Wednesday, July 09, 2008

So, what's your “Database to DBA” Ratio?

The “Database to DBA” ratio is a popular metric for measuring DBA efficiency in companies. (Similarly, in the case of other IT admins, the corresponding “managed asset to admin” ratio (such as, "Servers to SA" ratio in the case of systems administrators) seems to be of interest.) What does such a metric really mean? Ever so often, I come across IT Managers bragging that they have a ratio of “50 DB instances to 1 DBA” or “80 DBs to 1 DBA”... -- Is that supposed to be good? And conversely, is a lower ratio such as “5 to 1” necessarily bad? Compared to what? In response, I get back vague assertions such as “well, the average in the database industry seems to be “20 to 1”. Yeah? Sez who??

Even if such a universal metric existed in the database or general IT arena, would it have any validity? A single DBA may be responsible for a hundred databases. But maybe 99 of those databases are generally “quiet” and never require much attention.

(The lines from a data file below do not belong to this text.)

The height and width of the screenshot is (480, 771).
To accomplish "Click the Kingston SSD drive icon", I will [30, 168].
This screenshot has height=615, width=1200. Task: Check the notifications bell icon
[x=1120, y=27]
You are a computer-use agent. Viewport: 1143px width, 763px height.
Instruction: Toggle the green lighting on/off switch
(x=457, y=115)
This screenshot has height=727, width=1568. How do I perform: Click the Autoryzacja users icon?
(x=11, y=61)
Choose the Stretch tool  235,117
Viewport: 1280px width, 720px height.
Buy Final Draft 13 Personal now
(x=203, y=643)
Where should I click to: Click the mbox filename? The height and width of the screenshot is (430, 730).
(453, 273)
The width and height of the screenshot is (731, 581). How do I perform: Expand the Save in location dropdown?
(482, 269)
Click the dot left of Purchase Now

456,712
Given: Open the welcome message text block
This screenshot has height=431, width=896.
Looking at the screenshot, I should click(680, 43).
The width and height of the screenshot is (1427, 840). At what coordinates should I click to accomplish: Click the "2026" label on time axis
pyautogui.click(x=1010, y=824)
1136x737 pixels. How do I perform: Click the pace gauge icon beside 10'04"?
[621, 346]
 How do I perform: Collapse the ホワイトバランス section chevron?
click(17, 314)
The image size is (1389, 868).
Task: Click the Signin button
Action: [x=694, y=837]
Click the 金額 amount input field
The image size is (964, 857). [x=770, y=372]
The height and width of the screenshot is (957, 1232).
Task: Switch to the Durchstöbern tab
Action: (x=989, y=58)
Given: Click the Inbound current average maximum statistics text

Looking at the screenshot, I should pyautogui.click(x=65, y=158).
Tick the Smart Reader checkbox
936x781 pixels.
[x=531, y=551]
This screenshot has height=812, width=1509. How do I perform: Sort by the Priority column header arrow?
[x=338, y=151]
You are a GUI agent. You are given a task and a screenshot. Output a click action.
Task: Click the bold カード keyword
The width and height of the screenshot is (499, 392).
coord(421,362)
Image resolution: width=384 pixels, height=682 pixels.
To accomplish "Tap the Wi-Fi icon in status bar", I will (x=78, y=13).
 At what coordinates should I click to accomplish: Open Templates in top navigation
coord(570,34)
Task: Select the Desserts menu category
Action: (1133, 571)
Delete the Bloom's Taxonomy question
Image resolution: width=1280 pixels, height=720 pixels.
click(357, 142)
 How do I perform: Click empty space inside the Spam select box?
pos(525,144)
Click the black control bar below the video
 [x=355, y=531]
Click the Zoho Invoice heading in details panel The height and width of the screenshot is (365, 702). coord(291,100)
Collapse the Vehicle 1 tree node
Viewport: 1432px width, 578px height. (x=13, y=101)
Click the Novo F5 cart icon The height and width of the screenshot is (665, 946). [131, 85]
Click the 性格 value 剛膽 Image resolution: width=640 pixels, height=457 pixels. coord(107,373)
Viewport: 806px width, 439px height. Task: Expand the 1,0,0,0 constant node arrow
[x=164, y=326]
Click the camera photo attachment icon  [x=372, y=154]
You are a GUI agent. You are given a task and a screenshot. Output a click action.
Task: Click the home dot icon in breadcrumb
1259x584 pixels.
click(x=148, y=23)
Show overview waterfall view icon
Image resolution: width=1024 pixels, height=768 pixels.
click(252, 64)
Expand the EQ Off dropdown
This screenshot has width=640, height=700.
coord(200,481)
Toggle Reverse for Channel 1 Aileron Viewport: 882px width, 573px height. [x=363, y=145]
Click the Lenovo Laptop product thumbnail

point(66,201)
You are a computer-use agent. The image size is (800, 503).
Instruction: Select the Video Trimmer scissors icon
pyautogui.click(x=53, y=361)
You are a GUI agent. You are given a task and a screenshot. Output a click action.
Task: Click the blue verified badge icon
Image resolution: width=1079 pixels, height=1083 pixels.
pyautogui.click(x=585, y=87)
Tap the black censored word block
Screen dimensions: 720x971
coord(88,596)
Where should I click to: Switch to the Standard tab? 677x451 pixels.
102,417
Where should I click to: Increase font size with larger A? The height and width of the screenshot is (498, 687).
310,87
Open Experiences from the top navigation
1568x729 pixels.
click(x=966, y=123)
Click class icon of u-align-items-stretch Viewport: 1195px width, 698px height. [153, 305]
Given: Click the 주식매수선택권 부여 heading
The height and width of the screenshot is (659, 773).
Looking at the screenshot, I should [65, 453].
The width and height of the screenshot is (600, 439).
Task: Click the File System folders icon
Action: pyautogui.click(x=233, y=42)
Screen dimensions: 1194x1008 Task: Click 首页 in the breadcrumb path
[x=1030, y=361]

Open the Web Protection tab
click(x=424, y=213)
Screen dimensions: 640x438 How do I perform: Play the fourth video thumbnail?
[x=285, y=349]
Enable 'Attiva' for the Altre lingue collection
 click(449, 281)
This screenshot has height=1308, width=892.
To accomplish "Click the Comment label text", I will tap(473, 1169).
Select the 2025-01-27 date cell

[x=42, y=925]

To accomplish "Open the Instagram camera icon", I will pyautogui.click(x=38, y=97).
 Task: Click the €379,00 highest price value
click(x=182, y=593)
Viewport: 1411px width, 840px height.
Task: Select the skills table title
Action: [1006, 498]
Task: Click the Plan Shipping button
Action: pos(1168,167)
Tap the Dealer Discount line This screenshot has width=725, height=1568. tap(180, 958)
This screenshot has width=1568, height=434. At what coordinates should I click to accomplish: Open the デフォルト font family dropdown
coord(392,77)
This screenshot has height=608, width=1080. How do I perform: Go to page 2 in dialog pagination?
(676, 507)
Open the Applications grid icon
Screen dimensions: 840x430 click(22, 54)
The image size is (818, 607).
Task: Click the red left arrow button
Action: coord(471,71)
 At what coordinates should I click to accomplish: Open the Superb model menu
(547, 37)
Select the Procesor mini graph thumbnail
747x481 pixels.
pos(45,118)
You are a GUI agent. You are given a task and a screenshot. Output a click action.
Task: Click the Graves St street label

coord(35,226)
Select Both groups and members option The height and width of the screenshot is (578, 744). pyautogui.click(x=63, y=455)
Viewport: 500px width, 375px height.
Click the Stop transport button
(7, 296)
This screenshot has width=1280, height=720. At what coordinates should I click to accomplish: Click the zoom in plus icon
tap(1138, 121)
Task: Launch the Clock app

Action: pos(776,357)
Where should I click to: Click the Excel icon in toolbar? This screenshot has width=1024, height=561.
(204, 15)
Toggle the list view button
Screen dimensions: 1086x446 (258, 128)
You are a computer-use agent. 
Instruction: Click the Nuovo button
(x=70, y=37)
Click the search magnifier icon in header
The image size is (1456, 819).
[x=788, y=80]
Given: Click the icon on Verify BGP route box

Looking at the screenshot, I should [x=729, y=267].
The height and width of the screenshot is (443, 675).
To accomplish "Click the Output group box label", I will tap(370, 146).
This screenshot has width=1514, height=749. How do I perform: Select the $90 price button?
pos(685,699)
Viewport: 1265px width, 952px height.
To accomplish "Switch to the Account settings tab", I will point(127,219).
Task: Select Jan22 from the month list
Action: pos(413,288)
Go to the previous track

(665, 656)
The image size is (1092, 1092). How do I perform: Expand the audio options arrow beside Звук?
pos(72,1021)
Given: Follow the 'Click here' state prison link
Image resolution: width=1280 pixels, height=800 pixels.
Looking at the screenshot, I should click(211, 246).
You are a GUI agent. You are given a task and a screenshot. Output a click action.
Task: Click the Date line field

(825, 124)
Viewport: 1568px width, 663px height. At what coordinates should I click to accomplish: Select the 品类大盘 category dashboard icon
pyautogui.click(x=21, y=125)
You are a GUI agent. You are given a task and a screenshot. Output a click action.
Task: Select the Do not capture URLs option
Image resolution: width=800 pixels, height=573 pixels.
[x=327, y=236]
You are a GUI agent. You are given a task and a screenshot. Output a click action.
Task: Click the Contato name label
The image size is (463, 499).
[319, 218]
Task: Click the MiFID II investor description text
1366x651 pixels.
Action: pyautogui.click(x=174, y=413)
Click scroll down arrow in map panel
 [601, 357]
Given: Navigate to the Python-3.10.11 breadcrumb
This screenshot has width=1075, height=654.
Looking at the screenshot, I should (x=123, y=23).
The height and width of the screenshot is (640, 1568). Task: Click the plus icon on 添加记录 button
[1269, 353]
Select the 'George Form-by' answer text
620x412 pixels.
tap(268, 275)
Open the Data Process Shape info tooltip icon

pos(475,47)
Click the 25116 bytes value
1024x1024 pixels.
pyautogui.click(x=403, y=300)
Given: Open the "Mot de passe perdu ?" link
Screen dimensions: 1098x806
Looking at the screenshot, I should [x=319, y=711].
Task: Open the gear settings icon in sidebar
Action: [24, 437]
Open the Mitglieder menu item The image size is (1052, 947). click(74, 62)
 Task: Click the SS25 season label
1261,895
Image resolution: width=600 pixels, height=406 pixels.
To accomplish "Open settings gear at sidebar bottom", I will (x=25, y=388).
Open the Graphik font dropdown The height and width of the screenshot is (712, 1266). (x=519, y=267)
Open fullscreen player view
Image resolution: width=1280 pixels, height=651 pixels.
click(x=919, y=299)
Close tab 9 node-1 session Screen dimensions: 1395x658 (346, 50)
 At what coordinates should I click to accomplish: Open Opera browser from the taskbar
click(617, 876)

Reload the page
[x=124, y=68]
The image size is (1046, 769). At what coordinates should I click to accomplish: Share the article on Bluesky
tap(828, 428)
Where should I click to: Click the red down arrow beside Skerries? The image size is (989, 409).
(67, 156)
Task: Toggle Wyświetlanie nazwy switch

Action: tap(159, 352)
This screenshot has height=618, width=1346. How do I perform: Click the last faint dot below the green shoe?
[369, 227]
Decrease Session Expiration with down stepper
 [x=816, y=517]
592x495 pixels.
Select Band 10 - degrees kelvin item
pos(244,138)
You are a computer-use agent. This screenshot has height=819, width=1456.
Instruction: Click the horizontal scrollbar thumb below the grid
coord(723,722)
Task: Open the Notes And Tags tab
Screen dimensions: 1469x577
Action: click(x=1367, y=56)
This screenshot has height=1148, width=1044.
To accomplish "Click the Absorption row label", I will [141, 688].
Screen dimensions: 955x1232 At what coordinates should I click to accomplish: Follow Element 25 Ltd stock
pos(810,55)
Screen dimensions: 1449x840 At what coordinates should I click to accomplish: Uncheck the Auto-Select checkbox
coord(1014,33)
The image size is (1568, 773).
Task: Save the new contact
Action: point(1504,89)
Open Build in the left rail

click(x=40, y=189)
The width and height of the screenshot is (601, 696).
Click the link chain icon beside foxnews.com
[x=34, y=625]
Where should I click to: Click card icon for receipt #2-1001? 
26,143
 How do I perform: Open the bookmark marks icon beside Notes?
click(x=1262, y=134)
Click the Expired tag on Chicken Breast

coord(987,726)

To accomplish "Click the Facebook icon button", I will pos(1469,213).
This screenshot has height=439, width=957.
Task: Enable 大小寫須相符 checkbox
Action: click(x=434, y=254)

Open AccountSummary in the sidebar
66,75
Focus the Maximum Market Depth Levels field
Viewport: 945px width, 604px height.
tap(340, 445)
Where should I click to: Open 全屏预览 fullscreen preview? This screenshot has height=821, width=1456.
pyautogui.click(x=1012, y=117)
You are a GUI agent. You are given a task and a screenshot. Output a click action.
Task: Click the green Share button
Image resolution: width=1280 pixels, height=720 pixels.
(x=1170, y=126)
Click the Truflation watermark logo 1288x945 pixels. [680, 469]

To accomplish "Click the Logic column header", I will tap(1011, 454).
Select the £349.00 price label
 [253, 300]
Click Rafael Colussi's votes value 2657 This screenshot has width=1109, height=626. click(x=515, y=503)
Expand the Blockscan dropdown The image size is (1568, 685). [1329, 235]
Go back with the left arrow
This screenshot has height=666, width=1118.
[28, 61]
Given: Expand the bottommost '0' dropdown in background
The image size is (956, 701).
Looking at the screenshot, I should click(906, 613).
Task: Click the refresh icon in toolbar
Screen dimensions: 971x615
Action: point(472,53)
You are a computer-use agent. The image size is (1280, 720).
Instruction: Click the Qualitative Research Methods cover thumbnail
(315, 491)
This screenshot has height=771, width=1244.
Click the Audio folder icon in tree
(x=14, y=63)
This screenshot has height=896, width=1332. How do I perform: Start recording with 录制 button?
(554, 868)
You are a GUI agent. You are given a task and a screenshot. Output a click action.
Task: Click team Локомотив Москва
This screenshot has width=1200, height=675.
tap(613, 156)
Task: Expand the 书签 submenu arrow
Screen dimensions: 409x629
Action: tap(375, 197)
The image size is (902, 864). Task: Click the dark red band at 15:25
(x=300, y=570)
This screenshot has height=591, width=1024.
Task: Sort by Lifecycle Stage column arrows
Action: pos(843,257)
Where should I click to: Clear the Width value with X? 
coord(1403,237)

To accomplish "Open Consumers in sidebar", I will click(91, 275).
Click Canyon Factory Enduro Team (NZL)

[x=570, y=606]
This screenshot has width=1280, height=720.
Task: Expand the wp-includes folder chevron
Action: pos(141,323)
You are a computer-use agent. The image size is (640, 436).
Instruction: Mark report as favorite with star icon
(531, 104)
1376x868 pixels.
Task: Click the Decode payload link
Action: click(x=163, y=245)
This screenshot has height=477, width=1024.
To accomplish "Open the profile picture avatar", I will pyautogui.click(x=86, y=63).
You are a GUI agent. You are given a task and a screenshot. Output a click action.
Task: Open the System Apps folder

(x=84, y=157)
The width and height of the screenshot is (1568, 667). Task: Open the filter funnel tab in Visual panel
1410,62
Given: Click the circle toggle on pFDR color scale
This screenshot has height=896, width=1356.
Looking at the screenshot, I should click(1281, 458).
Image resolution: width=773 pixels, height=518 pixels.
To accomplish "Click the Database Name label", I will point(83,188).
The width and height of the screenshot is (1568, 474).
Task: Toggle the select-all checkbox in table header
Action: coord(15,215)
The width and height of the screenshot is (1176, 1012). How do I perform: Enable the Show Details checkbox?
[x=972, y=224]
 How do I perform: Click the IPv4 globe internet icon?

Other than the daily backups, they pretty much run by themselves. But the remaining database could be a monster and may consume copious amounts of the DBA's time. In such a case, what is the true database to DBA ratio? Is it really 100 to 1 or is it merely 1 to 1? Given such scenarios, what is the true effectiveness of a DBA?

The reality is, a unidimensional *and* subjective ratio, based on so-called industry best practices, never reveals the entire picture. A better method (albeit also subjective) to evaluate and improve DBA effectiveness would be to establish the current productivity level ("PL") as a baseline, initiate ways to enhance it and carry out comparisons on an ongoing basis against this baseline. Cross-industry comparisons seldom make sense, however the PL from other high-performing IT groups in similar companies/industries may serve as a decent benchmark.

Let's take a moment to understand the key factors that should shape the PL. In this regard, an excellent paper titled “Ten Factors Affect DBA Staffing Requirements” written by two Gartner analysts, Ed Holub and Ray Paquet comes to mind. Based somewhat on that paper, I’m listing below a few key areas that typically influence your PL:

1. Rate of change (in the environment as indicated by new rollouts, app/DDL changes, etc.)
2. Service level requirements
3. Scope of DBA services (do the DBAs have specific workbooks, or are the responsibilities informal)
4. # of databases under management
5. Database sizes
6. Data growth rate
7. Staff skills levels
8. Process maturity (are there well-defined standard operating procedures for common areas such as database installation, configuration, compliance, security, maintenance and health-checks)
9. Tools standardization
10. Automation levels

In my mind, these factors are most indicative of the overall complexity of a given environment. Now let’s figure out this PL model together. Assign a score between 1 (low) to 10 (high) in each of the above areas as it pertains to *your* environment. Go on, take an educated guess.

Areas 1 to 6 form what I call the Environmental Complexity Score. Areas 7 to 10 form the Delivery Maturity Score. Now lay out an X-Y Line graph with the former plotted on the Y-axis and the latter plotted on the X-axis.

Your PL depends on where you land. If you picture the X-Y chart as comprising 4 quadrants (left top, left bottom, right top and right bottom), the left top is "Bad", the left bottom is "Mediocre", the right top is "Good" and the right bottom is "Excellent".

Bad indicates that your environment complexity is relatively high, but the corresponding delivery maturity is low. Mediocre indicates that your delivery maturity is low, but since the environment complexity is also relatively low, it may not be a huge issue. Such environments probably don't see issues crop up frequently and there is no compelling need to improve delivery maturity. Good indicates that your environmental complexity is high, but so is your delivery maturity. Excellent indicates that your delivery maturity is high even with the environment complexity being low. That means you are truly geared to maintain service levels even if the environment gets more complex in the future.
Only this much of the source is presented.